Selbstverständlich ist die genauso viel wert, wie die Leistung aller anderen. Und genau deshalb kann so einer es sportlich sehen, wenn er einen Job mal nicht bekommt, und sich bei der nächsten Firma bewerben, zum Beispiel. Ich persönlich würde noch weiter gehen: Warum tauschen männlich dominierte Unternehmen nicht einfach freiwillig solange ihre Stellen aus, bis sie faktische Gleichstellung erreicht haben? Das würde den gesellschaftlichen Prozess enorm beschleunigen. Ein längst überfälliges Signal. Obendrein ein ökonomisches: Wir lösen unseren Männerbund auf, weil männliche Monokulturen unseren Umsatz erheblich mindern.

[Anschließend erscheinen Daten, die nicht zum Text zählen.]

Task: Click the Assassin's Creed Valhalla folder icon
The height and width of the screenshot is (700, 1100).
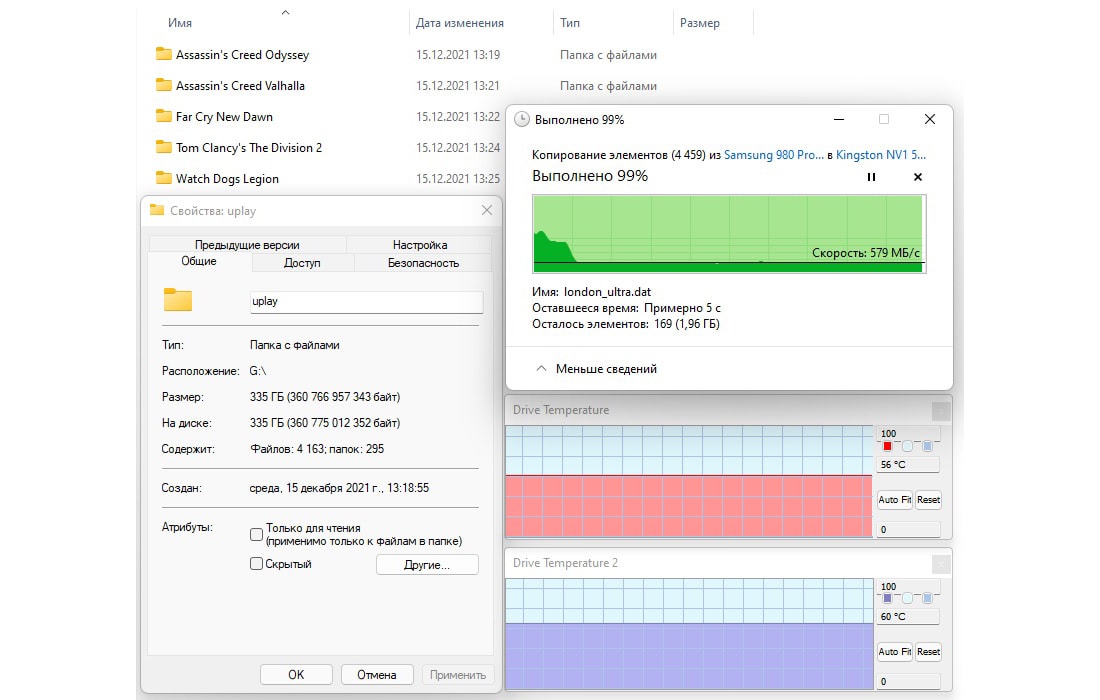Action: tap(164, 86)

Viele Männer sind bereits jetzt unsicher, wie sie sich noch verhalten dürfen. Wie sollte der moderne Mann im Berufskontext sein?
Es gibt strukturell keine Krise der Männlichkeit – der Begriff wird in dem Zusammenhang häufiger verwendet, ich würde ihn unbedingt vermeiden. Diese Art von Unsicherheit ist eigentlich eine Abwehrreaktion. „Ich weiß nicht, was überhaupt noch erlaubt ist“ bedeutet eigentlich „Ich will mich nicht damit auseinandersetzen.“ Warum gehen diese Männer nicht zu den Frauen hin, fragen nach und lernen? Stattdessen ziehen sie sich in ihre Männerbünde zurück und feiern ihre archaische Männlichkeit. Wie der moderne Mann sein sollte? Ich weiß es selbst nicht. Wir können noch nicht wissen, wie eine neue Männlichkeit aussehen soll, wenn wir zuvor nicht unsere Männerbünde aufbrechen, um für faktische Gleichstellung zu sorgen.



Wenn wir noch nicht einmal wissen, wie der neue Mann am besten sein sollte – ist es überhaupt das richtige Ziel, alles genau geschlechterparitätisch verteilen zu wollen?
Ich wäre gerne in einer Gesellschaft aufgewachsen, wo echte Gleichstellung schon erreicht wäre. Dann würden sich Menschen frei ihren Talenten und Neigungen entsprechend für einen Beruf entscheiden. Das geht nicht, solange Männer die Vorherrschaft haben und sich für bestimmte Probleme nicht interessieren.

Braucht es dann der Gerechtigkeit halber auch eine Männerquote für weiblich dominierte Branchen?
Nein. Wir brauchen deutlich höhere Löhne in den schlecht bezahlten typischen Frauenberufen. Und ja, damit sich die Männer endlich zuständig fühlen, sollten Unternehmen die Frauenquote in Männerquote umbenennen: Maximal 40 Prozent Männer in allen Bereichen.